» **EXERCISE**: Using the records that follow, reproduce exactly the lines starting at the line containing "Screen dimensions: 650x429" and ending at the line containing "This screenshot has height=449, width=561.". Include both end lines and no pictures.

» **Data excerpts**:
++++++++++

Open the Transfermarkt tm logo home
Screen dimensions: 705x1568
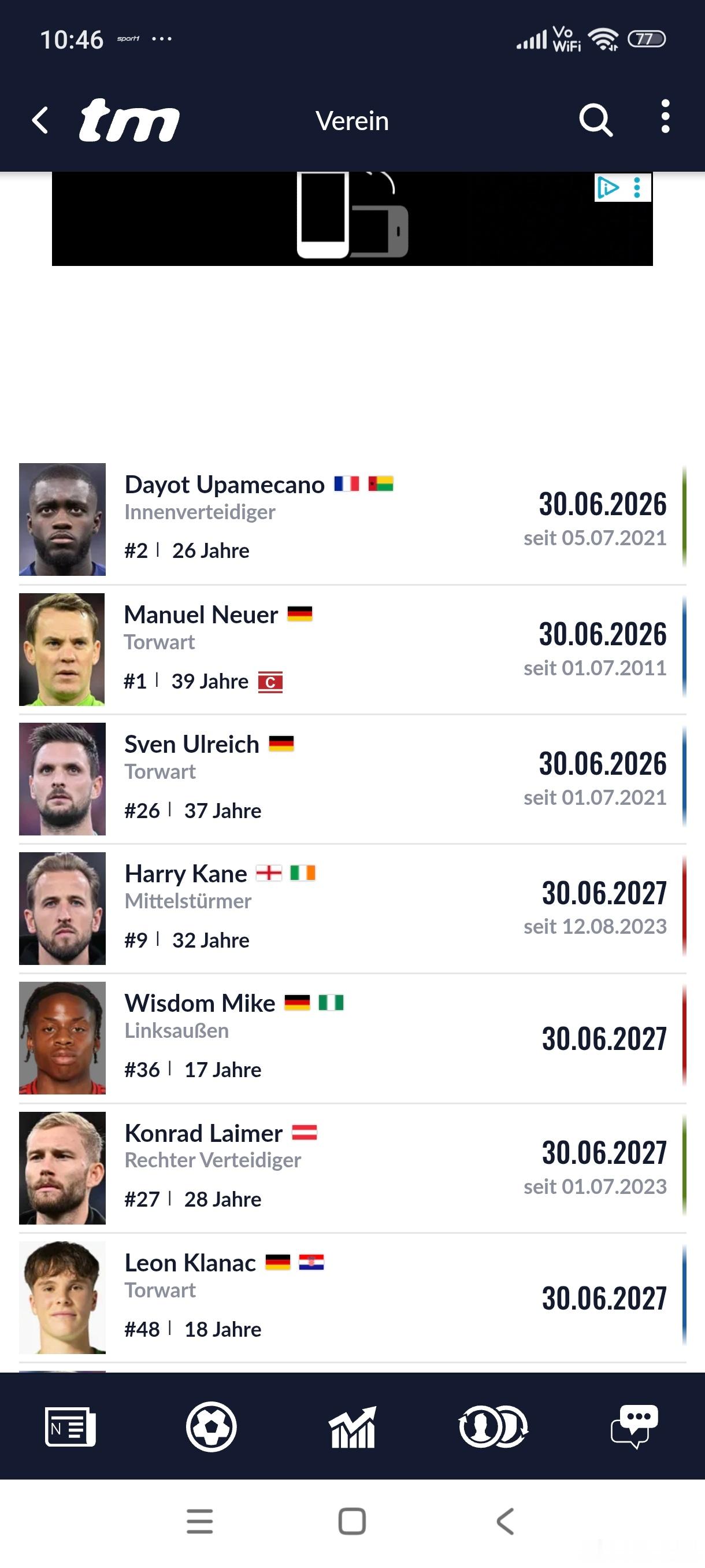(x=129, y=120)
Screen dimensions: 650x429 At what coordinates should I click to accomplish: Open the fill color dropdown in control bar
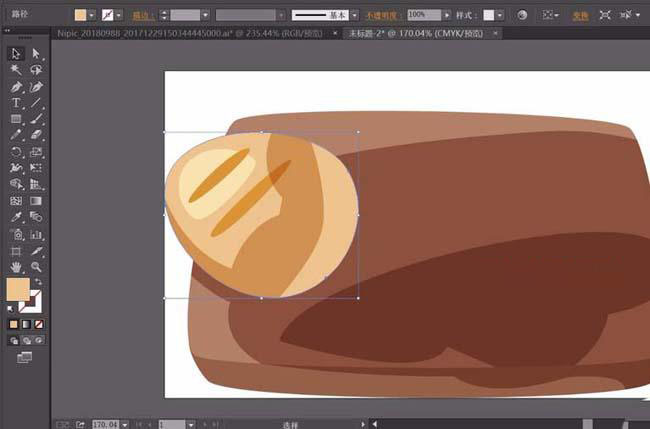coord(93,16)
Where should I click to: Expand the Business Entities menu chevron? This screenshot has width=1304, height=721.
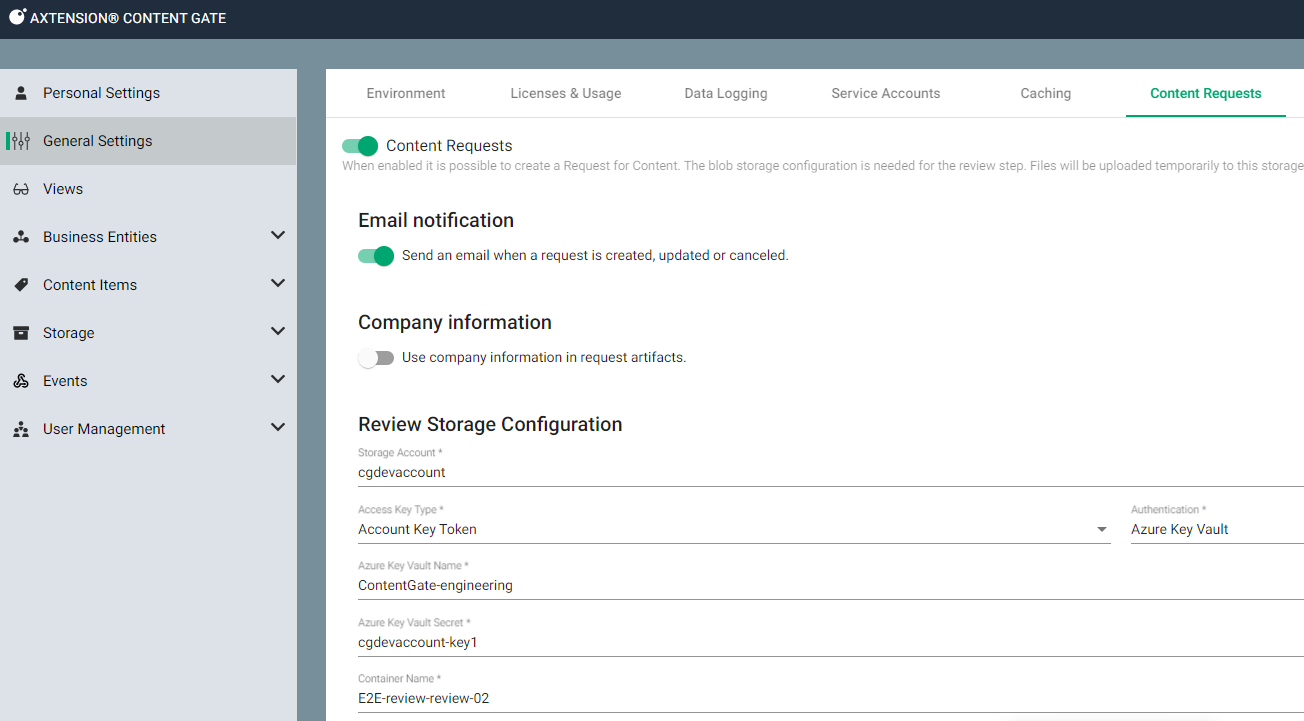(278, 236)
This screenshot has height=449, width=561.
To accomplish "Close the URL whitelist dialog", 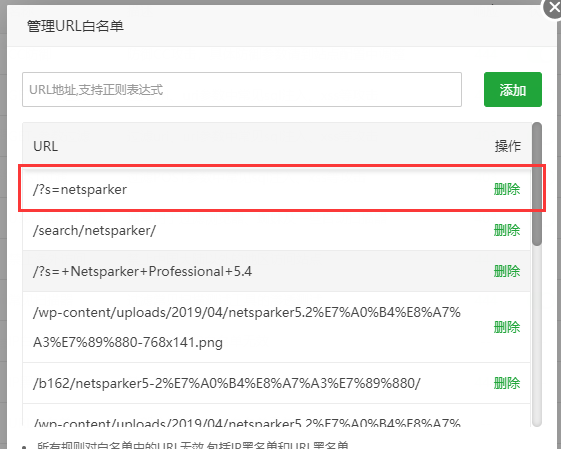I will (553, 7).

++++++++++

» **ANSWER TO THE PROBLEM**:
Screen dimensions: 650x429 At what coordinates should I click to accomplish: Open the fill color dropdown in control bar
coord(93,16)
Where should I click to: Expand the Business Entities menu chevron? This screenshot has width=1304, height=721.
(278, 236)
This screenshot has height=449, width=561.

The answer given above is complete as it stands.